For Immediate Release:
September 6, 2023
David Perle 202-483-7382
San Francisco – A heavy security presence at the Goldman Sachs Communacopia + Technology Conference at the Palace Hotel didn’t prevent PETA supporters from crashing the event this afternoon. As Liberty Broadband Corporation President and CEO Greg Maffei spoke to the audience, animal advocates who had penetrated the conference issued a heartfelt appeal for him to end his company’s support of the deadly Iditarod, a grueling 1,000-mile dog-sled race in Alaska in which more than 150 dogs have died. Video footage and photos of the “plead-in”—which follows similar actions at events in New York City, Miami, and Beverly Hills, California, where Maffei also spoke—are available here.

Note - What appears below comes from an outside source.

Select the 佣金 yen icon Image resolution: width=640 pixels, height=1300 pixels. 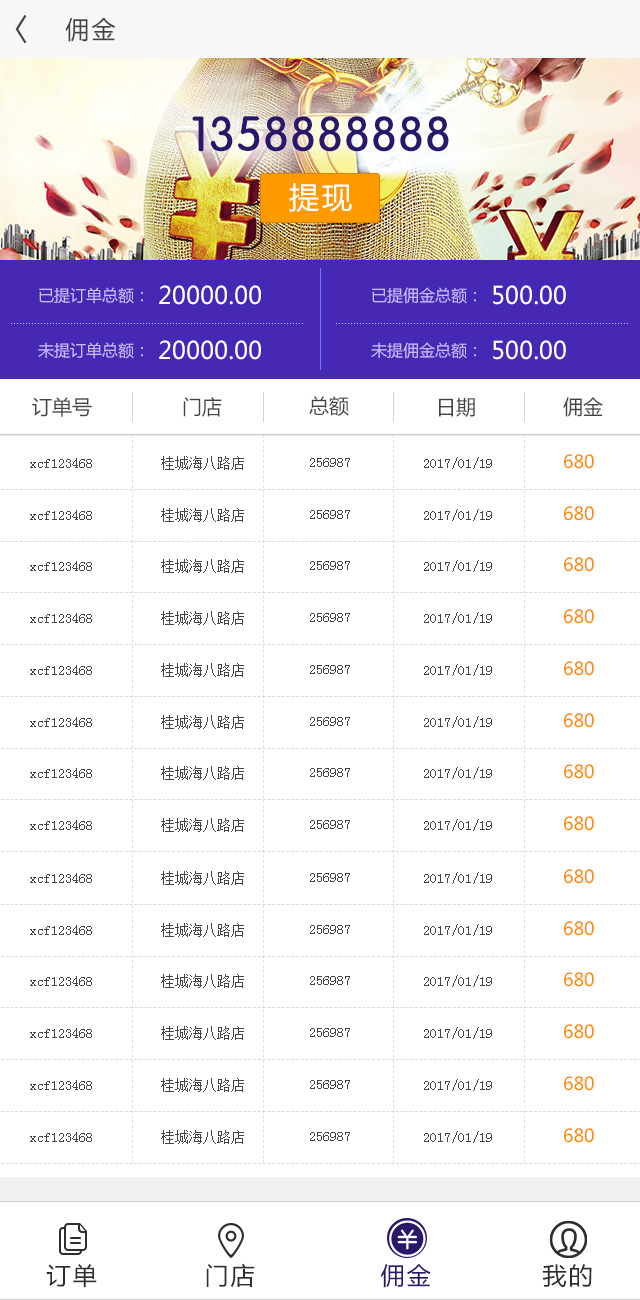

Alaska Airlines, Chrysler, Coca-Cola, Jack Daniel’s, Wells Fargo, ExxonMobil, and many other companies have cut ties with the Iditarod after learning from PETA how dogs suffer and die because of the race, but Liberty Broadband subsidiary GCI, an internet service provider, is still sponsoring the notorious event to the tune of more than $250,000 every year.
“Greg Maffei heads a company that finances forcing dogs to run until their paws bleed and their bodies give out—some even die after inhaling their own vomit—with 150 dead dogs and counting,” says PETA Executive Vice President Tracy Reiman. “PETA is pleading with Liberty Broadband to stop propping up this despicably cruel dog-sled race right now.”
Up to half the dogs who start the Iditarod don’t finish it. During this year’s race—which had the smallest field of mushers in the event’s history—approximately 175 dogs were pulled off the trail due to exhaustion, illness, injury, or other causes, leaving the remaining ones to work even harder. The race ended in controversy after the winner was caught on video dragging exhausted dogs toward a checkpoint.
The leading cause of death for dogs in the Iditarod is aspiration pneumonia—caused by inhaling their own vomit—and the race’s official death toll doesn’t include countless others who were killed simply because they weren’t fast enough or who died during the off-season while chained next to dilapidated boxes or plastic barrels in the bitter cold, a practice exposed in a PETA undercover investigation.
PETA—which owns stock in Liberty Broadband, part of the Liberty family of companies—opposes speciesism, a human-supremacist worldview, and its motto reads, in part, that “animals are not ours to use for entertainment.”